State Management Example
Note: This example is a very contrived one. The goal is to show the capabilities of the library with easy to understand code, not one that would make sense.
In our previous example, we implemented a producer
⟷
consumer
program that crashed when we mentioned broccoli.
The previous implementation is good enough given the channel used for communication between our goroutines (shared resource) is never closed. But what would happen if because of some complicated business logic, our channel gets closed (invalid state)?
Let us close the channel when we receive the word "cucumber"
package main
import (
"bufio"
"context"
"fmt"
"os"
"github.com/capatazlib/go-capataz/cap"
)
func main() {
buff := make(chan interface{})
producer := cap.NewWorker("producer", func(ctx context.Context) error {
reader := bufio.NewReader(os.Stdin)
for {
select {
case <-ctx.Done():
return nil
default:
text, err := reader.ReadString('\n')
if text == "broccoli\n" {
panic("I do not like broccoli")
}
// Execute "feature" that closes the communication channel
if text == "cucumber\n" {
close(buff)
}
if err != nil {
panic(err)
}
select {
case <-ctx.Done():
return nil
case buff <- text:
}
}
}
})
consumer := cap.NewWorker("consumer", func(ctx context.Context) error {
for {
select {
case <-ctx.Done():
return nil
case msg := <-buff:
fmt.Printf("received msg: %s\n", msg)
}
}
})
logEvent := func(ev cap.Event) {
fmt.Fprintf(os.Stderr, "%v\n", ev)
}
spec := cap.NewSupervisorSpec(
"root",
cap.WithNodes(producer, consumer),
cap.WithNotifier(logEvent),
)
appCtx := context.Background()
supervisor, startErr := spec.Start(appCtx)
if startErr != nil {
panic(startErr)
}
terminationErr := supervisor.Wait()
if terminationErr != nil {
fmt.Printf("terminated with errors: %v", terminationErr)
}
}
What do you think is going to happen? Try to guess before looking at the output bellow.

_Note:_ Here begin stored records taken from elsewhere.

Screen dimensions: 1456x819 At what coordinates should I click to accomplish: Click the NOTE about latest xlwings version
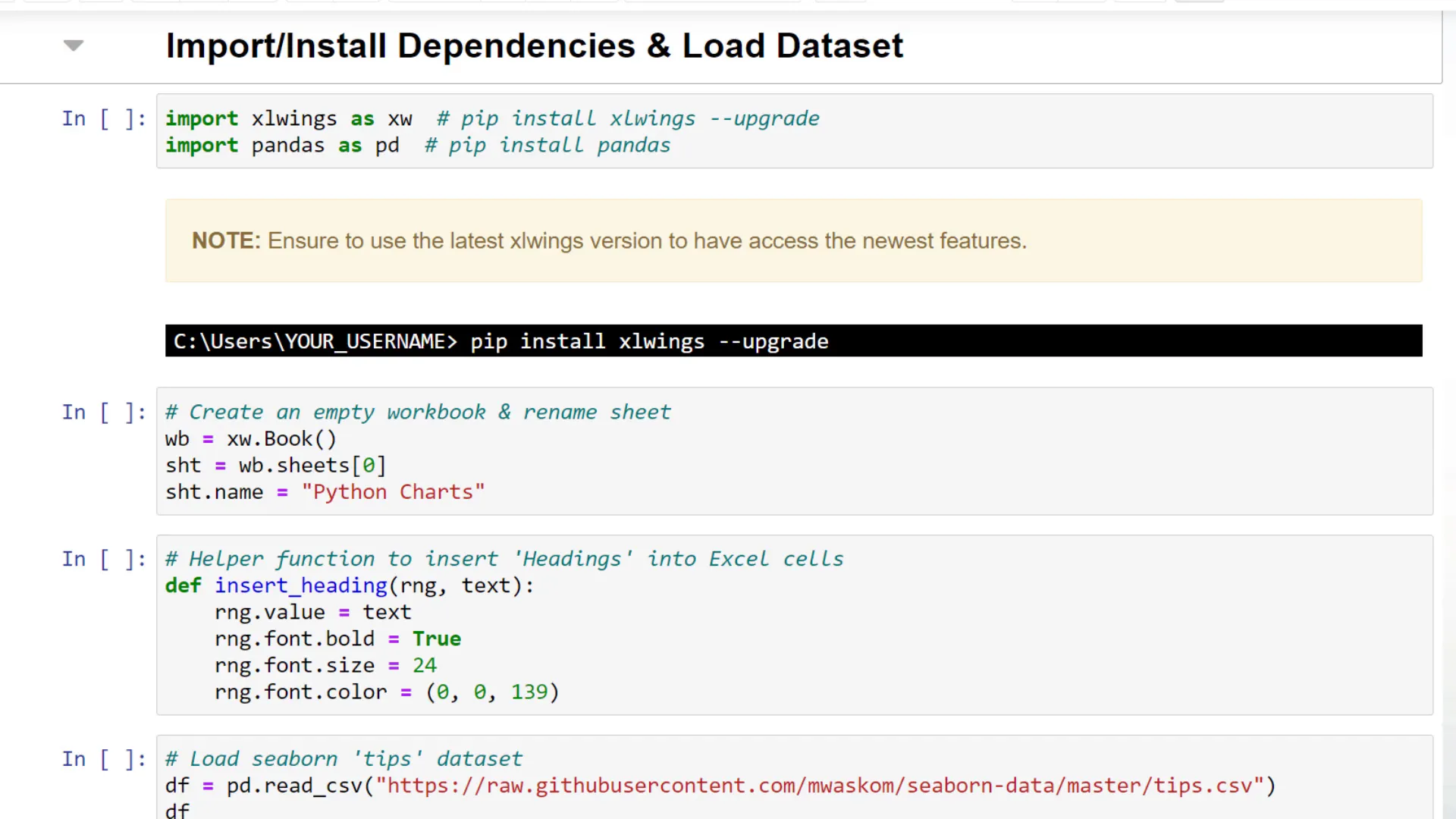608,241
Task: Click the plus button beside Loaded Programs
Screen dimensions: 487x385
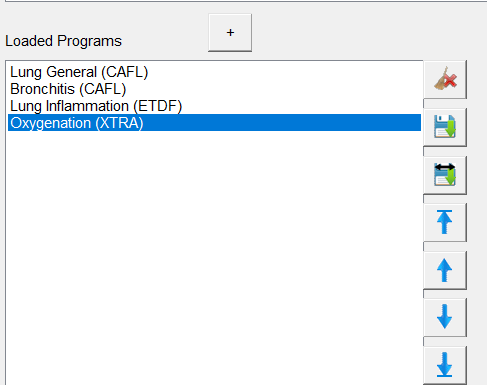Action: click(x=230, y=33)
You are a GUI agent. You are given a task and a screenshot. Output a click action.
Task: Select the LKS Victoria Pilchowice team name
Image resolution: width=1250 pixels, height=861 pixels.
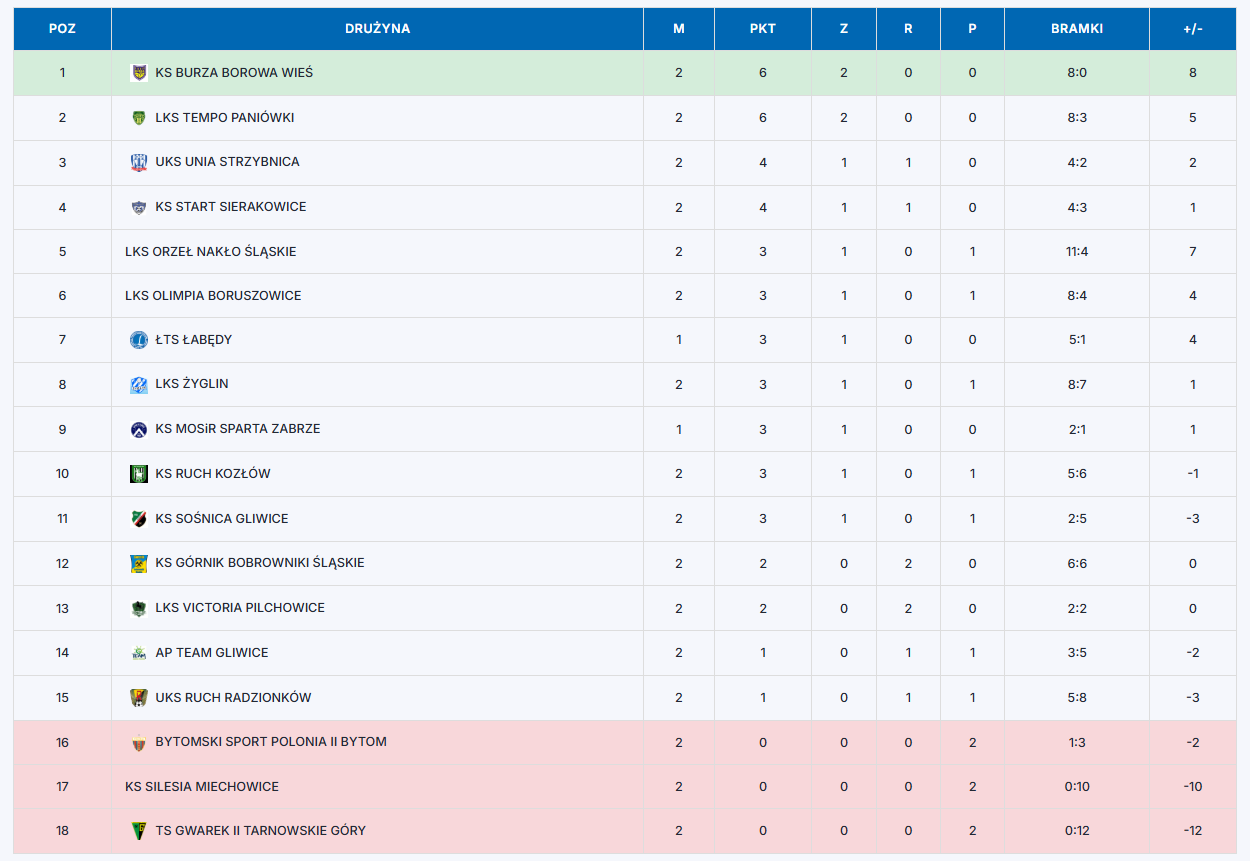[240, 608]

When we run this program, we get a very interesting output:
$ ./example_2
Event{created: 2021-10-18 14:01:58.377600448 -0700 PDT m=+0.000352428, tag: ProcessStarted, nodeTag: Worker, processRuntime: root/producer}
Event{created: 2021-10-18 14:01:58.378461922 -0700 PDT m=+0.001213907, tag: ProcessStarted, nodeTag: Worker, processRuntime: root/consumer}
Event{created: 2021-10-18 14:01:58.378506302 -0700 PDT m=+0.001258282, tag: ProcessStarted, nodeTag: Supervisor, processRuntime: root}
hello
received msg: hello
world
received msg: world
broccoli
Event{created: 2021-10-18 14:02:07.077565077 -0700 PDT m=+8.700317164, tag: ProcessFailed, nodeTag: Worker, processRuntime: root/producer, err: panic error: I do not like broccoli}
Event{created: 2021-10-18 14:02:07.078041552 -0700 PDT m=+8.700793536, tag: ProcessStarted, nodeTag: Worker, processRuntime: root/producer}
cucumber
received msg: %!s(<nil>)
received msg: %!s(<nil>)
... Message repeated infinitely
<Ctrl-C>
Oh no, we implemented an infinite loop that reads a closed channel. Maybe if we check that the channel is closed and terminate the worker, things are going to work:
package main
import (
"errors"
// ...
)
func main() {
// ...
consumer := cap.NewWorker("consumer", func(ctx context.Context) error {
for {
select {
case <-ctx.Done():
return nil
case msg, ok := <-buff:
if !ok {
return errors.New("consumer chan is closed")
}
fmt.Printf("received msg: %s\n", msg)
}
}
})
// ...
}
If we run this program again, is the application going to recover? Let's see:
$ ./example_2
Event{created: 2021-10-18 14:05:34.29107699 -0700 PDT m=+0.000542504, tag: ProcessStarted, nodeTag: Worker, processRuntime: root/producer}
Event{created: 2021-10-18 14:05:34.292069745 -0700 PDT m=+0.001535241, tag: ProcessStarted, nodeTag: Worker, processRuntime: root/consumer}
Event{created: 2021-10-18 14:05:34.292111319 -0700 PDT m=+0.001576815, tag: ProcessStarted, nodeTag: Supervisor, processRuntime: root}
hello
received msg: hello
world
received msg: world
cucumber
Event{created: 2021-10-18 14:05:38.80534924 -0700 PDT m=+4.514814712, tag: ProcessFailed, nodeTag: Worker, processRuntime: root/consumer, err: Consumer is not there}
Event{created: 2021-10-18 14:05:38.805445809 -0700 PDT m=+4.514911246, tag: ProcessStarted, nodeTag: Worker, processRuntime: root/consumer}
Event{created: 2021-10-18 14:05:38.805459842 -0700 PDT m=+4.514925271, tag: ProcessFailed, nodeTag: Worker, processRuntime: root/producer, err: send on closed channel}
Event{created: 2021-10-18 14:05:38.805490588 -0700 PDT m=+4.514956018, tag: ProcessFailed, nodeTag: Worker, processRuntime: root/consumer, err: Consumer is not there}
Event{created: 2021-10-18 14:05:38.805519651 -0700 PDT m=+4.514985081, tag: ProcessFailed, nodeTag: Supervisor, processRuntime: root, err: supervisor crashed due to restart tolerance surpassed}
terminated with errors: supervisor crashed due to restart tolerance surpassed
Nope, still bad, although better because now we are failing fast. What's happening here? The application gets in a state that it cannot recover from because the channel was created outside the supervision tree. Whenever the supervisor restarts, it is keeping the old state around, which defeats the purpose of Supervision Trees.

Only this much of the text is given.